:: INSTRUCTIONS FOR THE TASK ::
Once the line with "Task: Click the -0.90" is reached, output it and every line after it, exactly, through the end of the records below. Pictures are skipped.

======== RECORDS PROVIDED

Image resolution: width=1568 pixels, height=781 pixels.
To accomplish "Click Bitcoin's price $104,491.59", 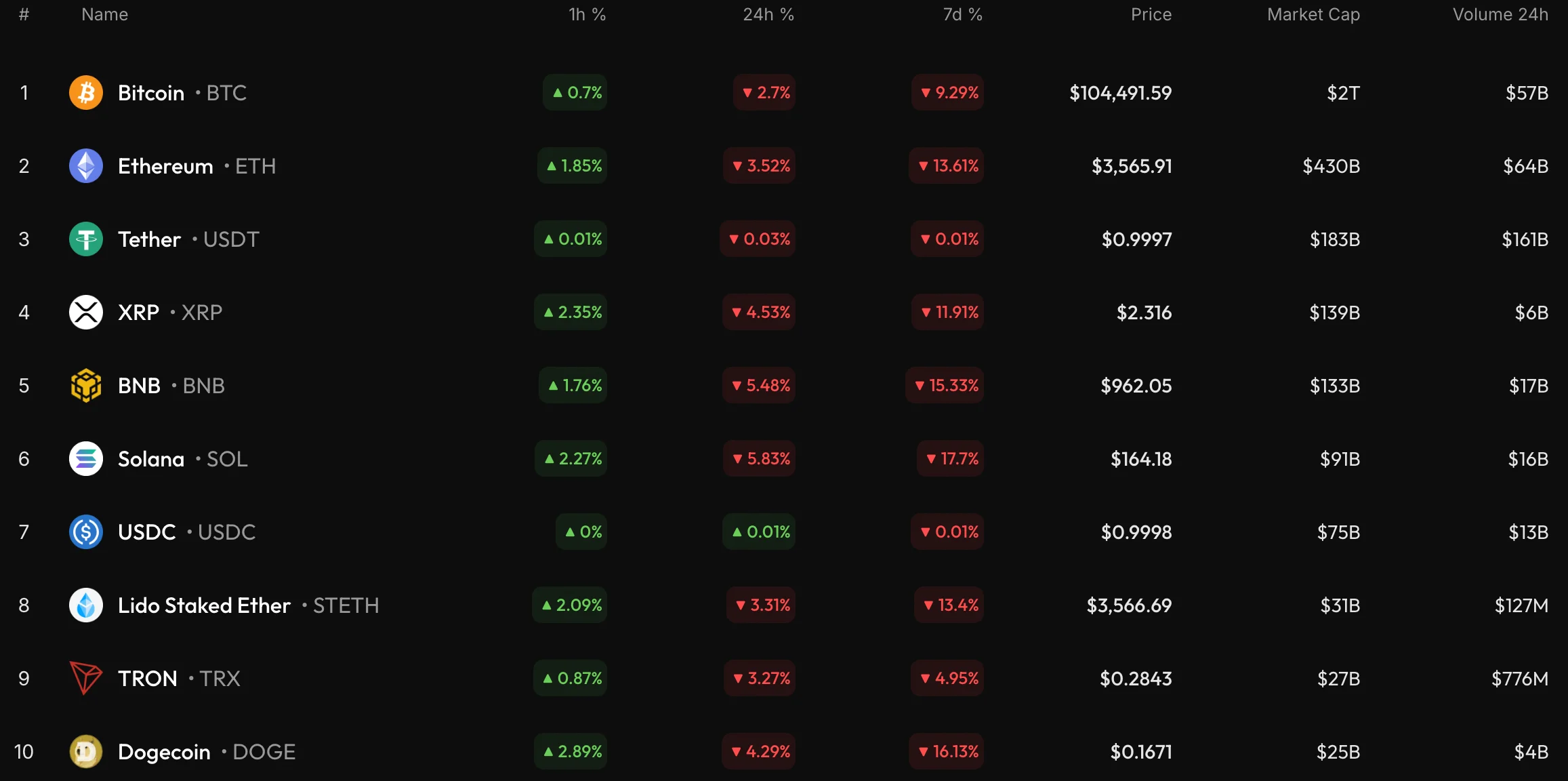I will pyautogui.click(x=1120, y=93).
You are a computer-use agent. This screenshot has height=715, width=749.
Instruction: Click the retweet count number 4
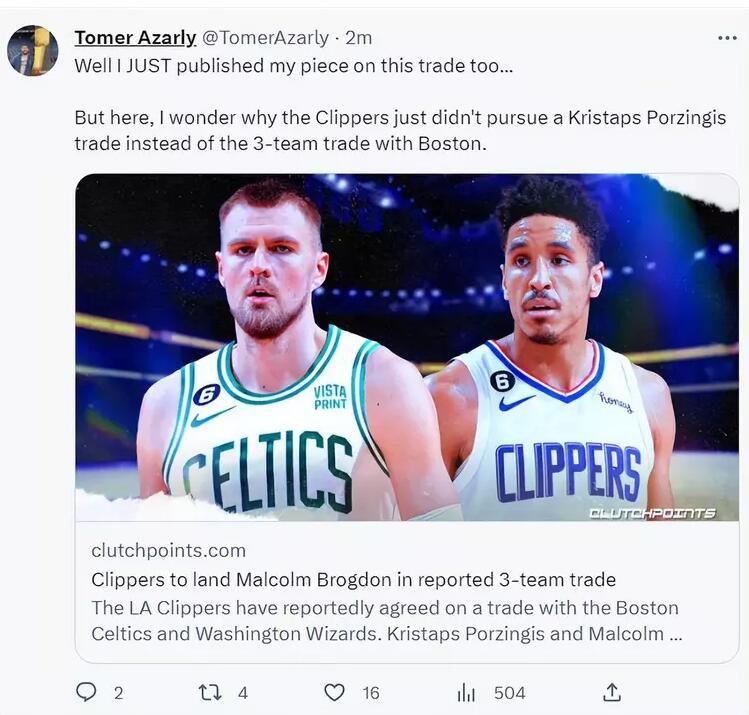pyautogui.click(x=243, y=693)
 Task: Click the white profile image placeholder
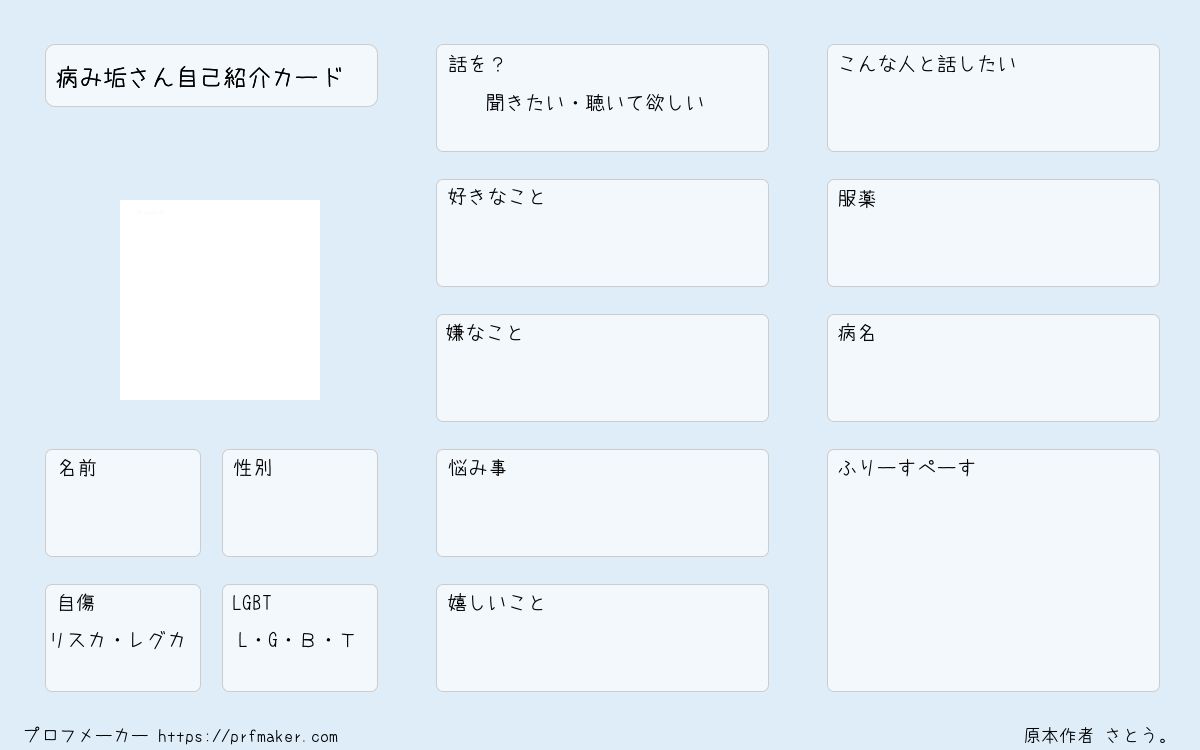click(x=220, y=300)

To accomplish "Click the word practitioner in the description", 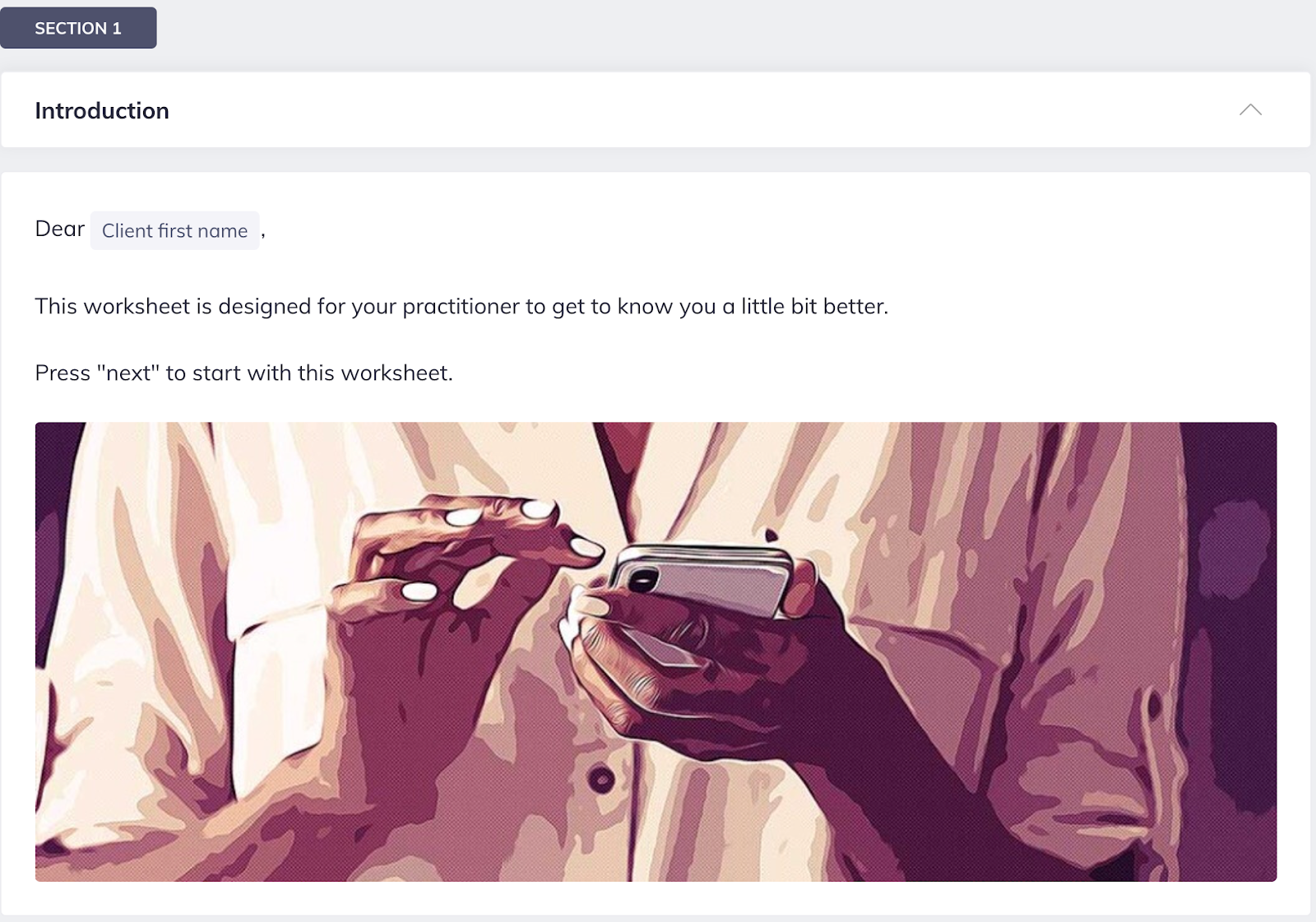I will 461,307.
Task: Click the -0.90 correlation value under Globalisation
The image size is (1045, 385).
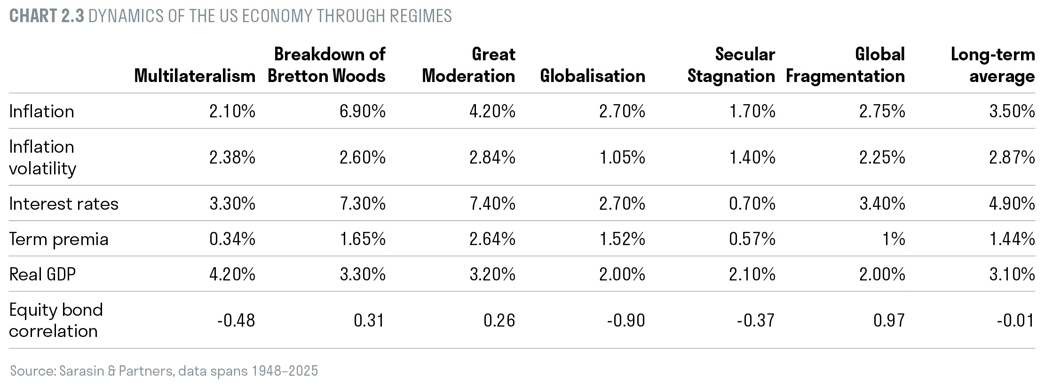Action: (626, 320)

================

:: PROBLEM SOLUTION ::
Task: Click the -0.90 correlation value under Globalisation
The image size is (1045, 385).
Action: (626, 320)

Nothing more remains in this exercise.